En aquella ocasión, cuando ella volvió a recorrer las cicatrices, lo hizo con la luz. Deseó que sus besos tuvieran el poder de sanar, que pudiera arreglar y reconfortar todo lo que había dañado no solo su cuerpo, sino también su corazón y su alma. Acarició cada una de ellas mientras Pedro permanecía con el rostro rígido y los ojos profundamente cerrados.


Instantes después, él se incorporó con un rápido movimiento y la inmovilizó contra el colchón colocándole las manos a ambos lados de la cabeza. Se colocó encima de ella y la contempló.


—Ahora me toca a mí —dijo él.


Sin darle oportunidad de que respondiera, la besó apasionadamente. Un profundo placer se adueñó de ella y la empujó a abrazarlo de nuevo, tirando de él para que la envolviera en su interminable masculinidad. Pedro deslizó las manos entre ambos y le acarició los senos, explorando cada centímetro de ellos, moldeándolos con sus callosas manos antes de bajar la cabeza y atrapar un duro pezón entre los dientes. Ella suspiró de placer.


Pedro —dijo, casi gritando su nombre—, vuelve a hacer eso…


La última vez que había estado entre los brazos de Pedro, la última vez que él la había poseído, todo había sido suave y tierno. Experimental. Habían sido prácticamente unos niños, llenos de una insaciable curiosidad y ansia de lo físico, pero cautos al mismo tiempo en su exploración.


En la presente ocasión, su conocimiento era más profundo y su deseo más coordinado. Distaban mucho de ser niños. Sin embargo, en los años que habían separado ambos encuentros, una cosa no había cambiado. La magia seguía existiendo.


La mano de Pedro se separó de los pechos y siguió bajando hasta que encontró la calidez de la entrepierna de Paula. Se hundió en ella, sin dejar de acariciarla, separándole las piernas hasta que ella estuvo completamente extendida debajo de él, expuesta por completo a su mirada. Los músculos del vientre y de los muslos se contraían de placer, sensación que se intensificaba con cada lento movimiento de los dedos de él. Pedro se tomó su tiempo, volviéndola loca de placer.


—Por favor, Pedro. No puedo soportarlo más.


—Pues espero que sí, dado que tengo mucho que darte. Deja que te lo dé todo, Paula…


Ella escuchó cómo se abría uno de los cajones de la mesilla de noche y oyó cómo se rasgaba un envoltorio. Con un rápido movimiento, Pedro se colocó un preservativo.


El cuerpo de ella se tensó con un deseo intenso. Pedro se colocó encima y, tras colocarle las manos en el trasero, la levantó ligeramente. Entonces, se hundió en ella con un lento movimiento, llenándola por completo. Paula lo estrechó con brazos y piernas y levantó las caderas para que el contacto fuera más completo. Quería que aquella sensaciones duraran para siempre, ansiaba poder aferrarse a aquel instante y gozar siempre con él. Jamás había experimentado algo como aquello y tan solo con él. No lo comprendía ni necesitaba entenderlo. Simplemente lo aceptaba y gozaba con ello.

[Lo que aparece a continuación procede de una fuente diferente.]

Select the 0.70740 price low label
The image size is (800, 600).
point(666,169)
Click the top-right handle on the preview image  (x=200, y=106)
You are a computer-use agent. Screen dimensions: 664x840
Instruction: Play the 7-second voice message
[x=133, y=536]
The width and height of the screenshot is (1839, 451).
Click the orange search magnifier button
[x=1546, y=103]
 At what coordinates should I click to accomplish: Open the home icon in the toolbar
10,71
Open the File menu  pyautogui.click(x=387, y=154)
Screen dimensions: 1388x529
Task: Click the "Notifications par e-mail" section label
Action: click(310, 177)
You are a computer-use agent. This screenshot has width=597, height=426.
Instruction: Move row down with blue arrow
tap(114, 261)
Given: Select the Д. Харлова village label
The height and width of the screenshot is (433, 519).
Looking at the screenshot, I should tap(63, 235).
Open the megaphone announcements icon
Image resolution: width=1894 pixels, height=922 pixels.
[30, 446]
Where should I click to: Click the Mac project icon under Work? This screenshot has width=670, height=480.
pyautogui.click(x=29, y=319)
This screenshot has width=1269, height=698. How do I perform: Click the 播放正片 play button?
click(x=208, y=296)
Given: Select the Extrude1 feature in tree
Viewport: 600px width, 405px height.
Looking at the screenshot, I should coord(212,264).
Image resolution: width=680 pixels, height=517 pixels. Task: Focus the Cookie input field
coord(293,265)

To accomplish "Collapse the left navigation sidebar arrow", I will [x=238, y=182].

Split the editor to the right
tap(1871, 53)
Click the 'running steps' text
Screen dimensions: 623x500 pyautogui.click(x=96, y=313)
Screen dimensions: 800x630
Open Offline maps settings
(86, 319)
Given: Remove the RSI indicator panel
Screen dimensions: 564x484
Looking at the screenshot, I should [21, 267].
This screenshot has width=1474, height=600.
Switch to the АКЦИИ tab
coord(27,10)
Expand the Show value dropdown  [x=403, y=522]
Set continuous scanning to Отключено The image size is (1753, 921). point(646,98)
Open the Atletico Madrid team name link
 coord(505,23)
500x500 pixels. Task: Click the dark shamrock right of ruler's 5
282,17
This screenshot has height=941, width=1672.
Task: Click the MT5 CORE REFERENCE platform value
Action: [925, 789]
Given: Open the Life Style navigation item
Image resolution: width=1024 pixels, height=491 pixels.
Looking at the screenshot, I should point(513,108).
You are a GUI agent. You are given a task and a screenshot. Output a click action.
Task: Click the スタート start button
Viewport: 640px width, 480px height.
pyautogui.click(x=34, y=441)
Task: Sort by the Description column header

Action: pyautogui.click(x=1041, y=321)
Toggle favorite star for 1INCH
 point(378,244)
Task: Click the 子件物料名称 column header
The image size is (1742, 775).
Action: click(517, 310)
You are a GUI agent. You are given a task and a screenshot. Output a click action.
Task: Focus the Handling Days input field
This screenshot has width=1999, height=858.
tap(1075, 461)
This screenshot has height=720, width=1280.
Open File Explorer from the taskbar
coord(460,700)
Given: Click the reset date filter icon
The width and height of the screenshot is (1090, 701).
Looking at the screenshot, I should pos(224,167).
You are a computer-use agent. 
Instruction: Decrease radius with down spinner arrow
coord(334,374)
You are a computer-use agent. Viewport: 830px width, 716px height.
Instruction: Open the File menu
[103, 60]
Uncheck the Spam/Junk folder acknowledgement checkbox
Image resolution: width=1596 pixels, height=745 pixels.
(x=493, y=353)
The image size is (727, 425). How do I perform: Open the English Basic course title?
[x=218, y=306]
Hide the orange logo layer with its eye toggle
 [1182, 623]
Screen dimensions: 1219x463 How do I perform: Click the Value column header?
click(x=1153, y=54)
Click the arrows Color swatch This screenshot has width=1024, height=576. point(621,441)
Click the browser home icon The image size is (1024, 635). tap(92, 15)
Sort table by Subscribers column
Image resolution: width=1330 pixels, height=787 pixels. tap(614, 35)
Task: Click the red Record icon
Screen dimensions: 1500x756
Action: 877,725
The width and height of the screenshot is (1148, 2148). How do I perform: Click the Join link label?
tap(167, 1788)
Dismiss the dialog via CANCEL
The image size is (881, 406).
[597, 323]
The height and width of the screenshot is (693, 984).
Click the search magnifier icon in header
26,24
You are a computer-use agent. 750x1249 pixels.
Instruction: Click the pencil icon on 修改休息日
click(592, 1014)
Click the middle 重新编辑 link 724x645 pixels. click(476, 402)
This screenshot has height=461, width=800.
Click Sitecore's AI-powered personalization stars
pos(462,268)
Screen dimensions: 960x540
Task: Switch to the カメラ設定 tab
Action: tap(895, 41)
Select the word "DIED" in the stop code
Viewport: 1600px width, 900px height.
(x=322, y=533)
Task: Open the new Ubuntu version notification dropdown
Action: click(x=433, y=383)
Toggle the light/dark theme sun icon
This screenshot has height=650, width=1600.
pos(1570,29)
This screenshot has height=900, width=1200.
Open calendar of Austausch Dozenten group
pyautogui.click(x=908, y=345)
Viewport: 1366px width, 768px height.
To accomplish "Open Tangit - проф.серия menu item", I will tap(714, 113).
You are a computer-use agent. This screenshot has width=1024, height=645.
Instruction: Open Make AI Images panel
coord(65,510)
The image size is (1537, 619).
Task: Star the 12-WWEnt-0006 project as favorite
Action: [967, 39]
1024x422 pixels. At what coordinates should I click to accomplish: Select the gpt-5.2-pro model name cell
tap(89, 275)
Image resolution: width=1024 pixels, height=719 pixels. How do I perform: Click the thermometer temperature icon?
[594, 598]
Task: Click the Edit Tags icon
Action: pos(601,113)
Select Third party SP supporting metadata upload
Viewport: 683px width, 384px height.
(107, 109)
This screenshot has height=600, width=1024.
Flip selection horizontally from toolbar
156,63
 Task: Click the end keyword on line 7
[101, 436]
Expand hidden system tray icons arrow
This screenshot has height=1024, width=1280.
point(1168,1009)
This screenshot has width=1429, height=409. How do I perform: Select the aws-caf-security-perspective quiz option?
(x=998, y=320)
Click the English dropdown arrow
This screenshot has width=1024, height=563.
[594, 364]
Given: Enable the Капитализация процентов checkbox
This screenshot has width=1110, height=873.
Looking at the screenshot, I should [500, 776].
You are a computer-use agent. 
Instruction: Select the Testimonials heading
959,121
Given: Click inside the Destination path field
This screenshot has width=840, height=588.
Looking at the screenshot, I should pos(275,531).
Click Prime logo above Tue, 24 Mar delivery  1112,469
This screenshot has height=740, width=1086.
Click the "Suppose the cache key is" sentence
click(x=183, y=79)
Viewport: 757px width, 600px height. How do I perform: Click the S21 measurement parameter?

De repente no pudo pensar. Se limitó a moverse con él, fragmentándose en miles de trozos cuando las sensaciones explotaron dentro de ella. Con cada movimiento, Pedro la empujaba un poco más hacia el éxtasis, cada vez más alto y más lejos de lo que nunca había conseguido llegar antes.


Fue un instante trascendente que solo había experimentado en una ocasión y tan solo con un hombre. Con aquel hombre. Con aquellos brazos. Era la misma unión, aunque separada por varios años. ¿Lo sentía él? ¿Sentía la conexión que habían vuelto a forjar? ¿Comprendía él lo que comprendía ella? Paula había pensado que pasando aquella noche juntos, podría desprenderse por fin de los recuerdos del pasado. Sin embargo, había descubierto algo muy diferente.


A pesar de todo lo que tenían en contra, se habían convertido en uno y ya no había vuelta atrás. A partir de aquel momento, Pedro le pertenecía igual que ella le pertenecía a él. Para siempre.